Female worms that mate with males originally from New York die more quickly than those that come from Ohio or Germany. Even when the females survive, they produced only half as many offspring.
Researchers wondered how the attributes of the New York males could still exist when they lead to so few successful offspring in the next generation.
In the animal world, differences in approaches to reproductive success can lead to sexual conflict.
Science has known that male fruit flies, for example, transfer proteins during mating that can alter the timing of a female’s egg laying and her tendency to later mate with other males. Some of these male-derived proteins also migrate from the female’s reproductive tract to her brain.
Now, scientists show that sexual conflicts can evolve rapidly in natural populations, driven by competition among males for mating success.
SPERM WARS
In the study, published in BMC Evolutionary Biology, researchers had just begun a set of experiments using the nematode Caenorhabditis remanei when they noticed the phenomenon with females and New York males. Even if the mating only occurred for a single day, the females still lived only half as long as they did spending their lives as virgins.
To find out why, researchers put the different males together in a competition. The sperm of the New York males easily outcompeted sperm from the Ohio and German males to successfully fertilize a female’s eggs.
“Despite their small size, nematode sperm is actually much larger than human sperm, and it is thought that the sperm from different males literally battle it out inside the female for access to her eggs,” says Patrick C. Phillips, professor of biology at the University of Oregon.

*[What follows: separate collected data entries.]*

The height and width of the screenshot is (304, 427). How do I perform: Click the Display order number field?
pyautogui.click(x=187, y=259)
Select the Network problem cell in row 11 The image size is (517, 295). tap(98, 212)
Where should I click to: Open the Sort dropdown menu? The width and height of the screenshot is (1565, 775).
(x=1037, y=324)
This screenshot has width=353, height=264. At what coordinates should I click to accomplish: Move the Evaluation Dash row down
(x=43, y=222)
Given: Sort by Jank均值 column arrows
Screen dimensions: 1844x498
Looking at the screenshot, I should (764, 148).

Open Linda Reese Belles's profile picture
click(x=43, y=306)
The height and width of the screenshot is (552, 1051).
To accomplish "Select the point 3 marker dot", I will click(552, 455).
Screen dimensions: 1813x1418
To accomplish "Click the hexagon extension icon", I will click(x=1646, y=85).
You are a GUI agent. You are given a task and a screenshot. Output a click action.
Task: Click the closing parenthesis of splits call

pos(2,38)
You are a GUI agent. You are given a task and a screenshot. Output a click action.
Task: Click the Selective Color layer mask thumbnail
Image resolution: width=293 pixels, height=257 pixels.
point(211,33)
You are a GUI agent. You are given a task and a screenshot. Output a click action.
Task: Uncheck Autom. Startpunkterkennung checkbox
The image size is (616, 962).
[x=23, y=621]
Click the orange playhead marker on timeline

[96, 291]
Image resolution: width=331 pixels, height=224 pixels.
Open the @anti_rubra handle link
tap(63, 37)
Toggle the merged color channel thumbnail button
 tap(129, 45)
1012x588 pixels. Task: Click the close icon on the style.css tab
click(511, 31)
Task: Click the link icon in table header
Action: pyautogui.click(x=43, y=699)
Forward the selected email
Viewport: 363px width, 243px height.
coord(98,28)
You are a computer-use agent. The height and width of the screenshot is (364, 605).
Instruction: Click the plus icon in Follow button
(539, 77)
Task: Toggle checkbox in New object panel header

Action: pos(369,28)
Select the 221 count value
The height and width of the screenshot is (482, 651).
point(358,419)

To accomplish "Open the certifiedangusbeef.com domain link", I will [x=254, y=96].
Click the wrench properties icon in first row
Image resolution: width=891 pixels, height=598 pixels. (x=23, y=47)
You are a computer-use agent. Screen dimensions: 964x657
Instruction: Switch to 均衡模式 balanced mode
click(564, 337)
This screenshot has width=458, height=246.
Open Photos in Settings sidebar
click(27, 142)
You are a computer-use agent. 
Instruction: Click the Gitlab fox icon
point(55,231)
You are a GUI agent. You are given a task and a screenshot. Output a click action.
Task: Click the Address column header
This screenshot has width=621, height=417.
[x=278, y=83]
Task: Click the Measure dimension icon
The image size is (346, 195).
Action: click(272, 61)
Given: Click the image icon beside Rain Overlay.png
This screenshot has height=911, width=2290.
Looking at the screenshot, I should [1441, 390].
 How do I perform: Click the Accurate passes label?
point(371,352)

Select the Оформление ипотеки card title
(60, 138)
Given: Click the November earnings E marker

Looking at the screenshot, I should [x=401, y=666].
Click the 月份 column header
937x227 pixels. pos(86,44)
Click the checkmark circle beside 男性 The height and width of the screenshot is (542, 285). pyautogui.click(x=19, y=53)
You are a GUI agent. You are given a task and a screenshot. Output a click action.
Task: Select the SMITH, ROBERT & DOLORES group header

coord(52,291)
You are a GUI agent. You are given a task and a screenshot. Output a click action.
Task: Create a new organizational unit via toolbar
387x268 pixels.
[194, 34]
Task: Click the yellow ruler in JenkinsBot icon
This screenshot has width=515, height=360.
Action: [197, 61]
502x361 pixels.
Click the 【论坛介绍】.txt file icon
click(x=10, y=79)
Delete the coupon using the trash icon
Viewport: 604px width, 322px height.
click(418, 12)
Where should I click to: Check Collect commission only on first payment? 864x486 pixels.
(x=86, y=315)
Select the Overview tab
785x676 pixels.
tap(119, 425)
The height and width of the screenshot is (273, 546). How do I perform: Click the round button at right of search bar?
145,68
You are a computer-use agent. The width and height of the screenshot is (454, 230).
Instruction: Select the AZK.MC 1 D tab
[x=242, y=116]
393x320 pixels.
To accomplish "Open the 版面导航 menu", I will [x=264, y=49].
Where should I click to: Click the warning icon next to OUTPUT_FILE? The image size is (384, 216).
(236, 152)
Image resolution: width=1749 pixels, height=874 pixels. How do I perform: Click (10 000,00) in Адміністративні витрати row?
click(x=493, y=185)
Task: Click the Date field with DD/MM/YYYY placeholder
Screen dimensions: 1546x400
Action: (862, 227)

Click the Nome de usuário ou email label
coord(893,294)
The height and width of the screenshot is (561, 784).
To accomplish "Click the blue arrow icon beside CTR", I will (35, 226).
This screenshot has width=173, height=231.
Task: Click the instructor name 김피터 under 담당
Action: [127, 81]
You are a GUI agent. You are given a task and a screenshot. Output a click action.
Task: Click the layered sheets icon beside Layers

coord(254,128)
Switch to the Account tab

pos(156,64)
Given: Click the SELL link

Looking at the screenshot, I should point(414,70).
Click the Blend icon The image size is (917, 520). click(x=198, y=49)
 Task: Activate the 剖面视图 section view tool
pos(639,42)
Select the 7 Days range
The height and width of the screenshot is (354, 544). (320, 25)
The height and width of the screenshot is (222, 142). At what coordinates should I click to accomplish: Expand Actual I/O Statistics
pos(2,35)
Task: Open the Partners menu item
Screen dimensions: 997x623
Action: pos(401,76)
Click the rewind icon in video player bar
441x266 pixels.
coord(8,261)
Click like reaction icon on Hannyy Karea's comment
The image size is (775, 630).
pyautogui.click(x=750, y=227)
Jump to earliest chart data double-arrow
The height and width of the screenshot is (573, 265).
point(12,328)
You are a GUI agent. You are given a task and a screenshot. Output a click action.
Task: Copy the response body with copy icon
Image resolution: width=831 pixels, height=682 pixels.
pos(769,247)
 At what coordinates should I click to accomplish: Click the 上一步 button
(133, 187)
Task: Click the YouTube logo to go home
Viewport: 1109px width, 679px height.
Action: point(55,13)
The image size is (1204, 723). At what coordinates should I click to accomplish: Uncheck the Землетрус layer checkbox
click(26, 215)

“So a reasonable evolutionary explanation would be that these males make bad mates but highly successful fathers.”
WIMPY WORMS
To test this hypothesis more rigorously, Phillips turned to Michael Palopoli, an evolutionary biologist at Bowdoin College.
Researchers used genetic tricks to transform the mating system of a closely related nematodeCaenorhabditis elegans.
These roundworms usually exist as hermaphrodites that reproduce using sperm and eggs produced inside the same individual. Males also exist in C. elegans, but they are rare and wimpy compared to males from male-female species like C. remanei.
The scientists used a genetic mutation that blocks sperm production in hermaphrodites, effectively turning them into females. They then mated these newly formed females with males and allowed them to evolve together for 60 generations.
MATING MYSTERY
Males in this highly competitive environment rapidly evolved larger sperm, as well as sperm that became much more competitive when compared to their female-free ancestors.
Most importantly for the evolutionary story, these males also evolved such that females died more frequently when mated with them than when they were mated with males that had never been subjected to the high male-competition treatment.
“Overall, we were able to rapidly recapitulate the evolutionary pattern that we see in the male-female species by converting a hermaphroditic species to be male-female and then allowing them to evolve under these new circumstances,” Palopoli says.
The mystery of why sexual conflict exists within these species is now replaced by the mystery of how the males are affecting the females, Ohillips says.
“It could be a change in the behavior of the males, or it could be something in the seminal fluid that they transfer during mating,” Phillips says. “We are following up on this work to figure that out.”
The National Science Foundation, National Center for Research Resources, National Institutes of Health, Howard Hughes Medical Institute’s Undergraduate Science Program and Bowdoin College supported the research.